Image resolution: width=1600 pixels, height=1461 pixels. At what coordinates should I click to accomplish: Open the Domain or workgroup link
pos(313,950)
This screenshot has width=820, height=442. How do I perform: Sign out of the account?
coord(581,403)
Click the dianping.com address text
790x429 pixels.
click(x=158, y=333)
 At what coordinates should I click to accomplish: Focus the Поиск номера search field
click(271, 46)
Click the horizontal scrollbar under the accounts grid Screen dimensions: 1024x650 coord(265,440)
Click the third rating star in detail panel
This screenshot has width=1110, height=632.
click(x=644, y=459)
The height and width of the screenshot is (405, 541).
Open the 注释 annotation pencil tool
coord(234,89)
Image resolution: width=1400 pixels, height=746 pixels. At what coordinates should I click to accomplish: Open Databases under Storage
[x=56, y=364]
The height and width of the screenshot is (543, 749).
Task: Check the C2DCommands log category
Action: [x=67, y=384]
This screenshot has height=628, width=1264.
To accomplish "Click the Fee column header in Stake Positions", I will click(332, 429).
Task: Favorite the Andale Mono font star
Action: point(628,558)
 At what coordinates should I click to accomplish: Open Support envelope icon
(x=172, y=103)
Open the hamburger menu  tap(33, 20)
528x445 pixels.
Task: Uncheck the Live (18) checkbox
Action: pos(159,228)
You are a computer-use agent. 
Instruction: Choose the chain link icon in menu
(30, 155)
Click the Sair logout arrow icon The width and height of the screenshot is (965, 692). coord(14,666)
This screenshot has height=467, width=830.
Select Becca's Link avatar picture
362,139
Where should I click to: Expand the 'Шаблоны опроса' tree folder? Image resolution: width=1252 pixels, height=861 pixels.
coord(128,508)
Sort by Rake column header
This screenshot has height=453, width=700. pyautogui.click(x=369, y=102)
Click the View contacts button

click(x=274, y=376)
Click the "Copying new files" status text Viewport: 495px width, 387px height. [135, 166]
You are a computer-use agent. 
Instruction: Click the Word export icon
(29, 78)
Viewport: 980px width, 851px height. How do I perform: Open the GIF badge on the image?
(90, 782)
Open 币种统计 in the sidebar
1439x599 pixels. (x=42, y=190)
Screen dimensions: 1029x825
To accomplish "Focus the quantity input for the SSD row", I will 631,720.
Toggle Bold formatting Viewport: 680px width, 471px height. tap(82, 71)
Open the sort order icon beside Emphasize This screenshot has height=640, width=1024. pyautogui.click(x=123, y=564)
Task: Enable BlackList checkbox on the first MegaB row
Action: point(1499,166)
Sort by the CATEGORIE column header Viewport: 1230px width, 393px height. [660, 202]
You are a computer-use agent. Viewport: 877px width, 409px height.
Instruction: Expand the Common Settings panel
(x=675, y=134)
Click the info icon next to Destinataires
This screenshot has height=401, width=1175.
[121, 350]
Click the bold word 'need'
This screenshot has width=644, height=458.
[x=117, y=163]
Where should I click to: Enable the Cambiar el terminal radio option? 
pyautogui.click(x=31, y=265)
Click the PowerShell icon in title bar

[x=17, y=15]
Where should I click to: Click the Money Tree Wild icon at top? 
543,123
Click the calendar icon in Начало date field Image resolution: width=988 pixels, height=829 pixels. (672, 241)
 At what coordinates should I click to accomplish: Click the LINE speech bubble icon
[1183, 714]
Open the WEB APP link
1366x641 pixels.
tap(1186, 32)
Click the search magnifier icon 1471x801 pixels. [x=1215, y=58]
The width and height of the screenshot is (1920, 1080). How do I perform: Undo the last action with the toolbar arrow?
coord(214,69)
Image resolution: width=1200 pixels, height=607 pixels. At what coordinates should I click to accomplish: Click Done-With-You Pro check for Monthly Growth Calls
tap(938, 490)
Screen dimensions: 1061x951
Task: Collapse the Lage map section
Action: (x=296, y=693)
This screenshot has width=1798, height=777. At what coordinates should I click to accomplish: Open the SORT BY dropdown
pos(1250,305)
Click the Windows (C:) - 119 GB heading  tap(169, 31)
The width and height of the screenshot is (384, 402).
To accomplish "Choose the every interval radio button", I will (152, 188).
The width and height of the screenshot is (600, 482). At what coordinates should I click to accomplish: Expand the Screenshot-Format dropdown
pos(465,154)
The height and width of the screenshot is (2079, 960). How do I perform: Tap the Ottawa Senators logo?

--

§ **Instructions to follow**:
Please set down the full listing above, word for word.

§ **Solved exercise**:
Image resolution: width=1600 pixels, height=1461 pixels. At what coordinates should I click to accomplish: Open the Domain or workgroup link
pos(313,950)
This screenshot has width=820, height=442. How do I perform: Sign out of the account?
coord(581,403)
Click the dianping.com address text
790x429 pixels.
click(x=158, y=333)
 At what coordinates should I click to accomplish: Focus the Поиск номера search field
click(271, 46)
Click the horizontal scrollbar under the accounts grid Screen dimensions: 1024x650 coord(265,440)
Click the third rating star in detail panel
This screenshot has width=1110, height=632.
click(x=644, y=459)
The height and width of the screenshot is (405, 541).
Open the 注释 annotation pencil tool
coord(234,89)
Image resolution: width=1400 pixels, height=746 pixels. At what coordinates should I click to accomplish: Open Databases under Storage
[x=56, y=364]
The height and width of the screenshot is (543, 749).
Task: Check the C2DCommands log category
Action: [x=67, y=384]
This screenshot has height=628, width=1264.
To accomplish "Click the Fee column header in Stake Positions", I will click(332, 429).
Task: Favorite the Andale Mono font star
Action: point(628,558)
 At what coordinates should I click to accomplish: Open Support envelope icon
(x=172, y=103)
Open the hamburger menu  tap(33, 20)
528x445 pixels.
Task: Uncheck the Live (18) checkbox
Action: pos(159,228)
You are a computer-use agent. 
Instruction: Choose the chain link icon in menu
(30, 155)
Click the Sair logout arrow icon The width and height of the screenshot is (965, 692). coord(14,666)
This screenshot has height=467, width=830.
Select Becca's Link avatar picture
362,139
Where should I click to: Expand the 'Шаблоны опроса' tree folder? Image resolution: width=1252 pixels, height=861 pixels.
coord(128,508)
Sort by Rake column header
This screenshot has height=453, width=700. pyautogui.click(x=369, y=102)
Click the View contacts button

click(x=274, y=376)
Click the "Copying new files" status text Viewport: 495px width, 387px height. [135, 166]
You are a computer-use agent. 
Instruction: Click the Word export icon
(29, 78)
Viewport: 980px width, 851px height. How do I perform: Open the GIF badge on the image?
(90, 782)
Open 币种统计 in the sidebar
1439x599 pixels. (x=42, y=190)
Screen dimensions: 1029x825
To accomplish "Focus the quantity input for the SSD row", I will 631,720.
Toggle Bold formatting Viewport: 680px width, 471px height. tap(82, 71)
Open the sort order icon beside Emphasize This screenshot has height=640, width=1024. pyautogui.click(x=123, y=564)
Task: Enable BlackList checkbox on the first MegaB row
Action: point(1499,166)
Sort by the CATEGORIE column header Viewport: 1230px width, 393px height. [660, 202]
You are a computer-use agent. Viewport: 877px width, 409px height.
Instruction: Expand the Common Settings panel
(x=675, y=134)
Click the info icon next to Destinataires
This screenshot has height=401, width=1175.
[121, 350]
Click the bold word 'need'
This screenshot has width=644, height=458.
[x=117, y=163]
Where should I click to: Enable the Cambiar el terminal radio option? 
pyautogui.click(x=31, y=265)
Click the PowerShell icon in title bar

[x=17, y=15]
Where should I click to: Click the Money Tree Wild icon at top? 
543,123
Click the calendar icon in Начало date field Image resolution: width=988 pixels, height=829 pixels. (672, 241)
 At what coordinates should I click to accomplish: Click the LINE speech bubble icon
[1183, 714]
Open the WEB APP link
1366x641 pixels.
tap(1186, 32)
Click the search magnifier icon 1471x801 pixels. [x=1215, y=58]
The width and height of the screenshot is (1920, 1080). How do I perform: Undo the last action with the toolbar arrow?
coord(214,69)
Image resolution: width=1200 pixels, height=607 pixels. At what coordinates should I click to accomplish: Click Done-With-You Pro check for Monthly Growth Calls
tap(938, 490)
Screen dimensions: 1061x951
Task: Collapse the Lage map section
Action: (x=296, y=693)
This screenshot has width=1798, height=777. At what coordinates should I click to accomplish: Open the SORT BY dropdown
pos(1250,305)
Click the Windows (C:) - 119 GB heading  tap(169, 31)
The width and height of the screenshot is (384, 402).
To accomplish "Choose the every interval radio button", I will (152, 188).
The width and height of the screenshot is (600, 482). At what coordinates should I click to accomplish: Expand the Screenshot-Format dropdown
pos(465,154)
The height and width of the screenshot is (2079, 960). How do I perform: Tap the Ottawa Senators logo?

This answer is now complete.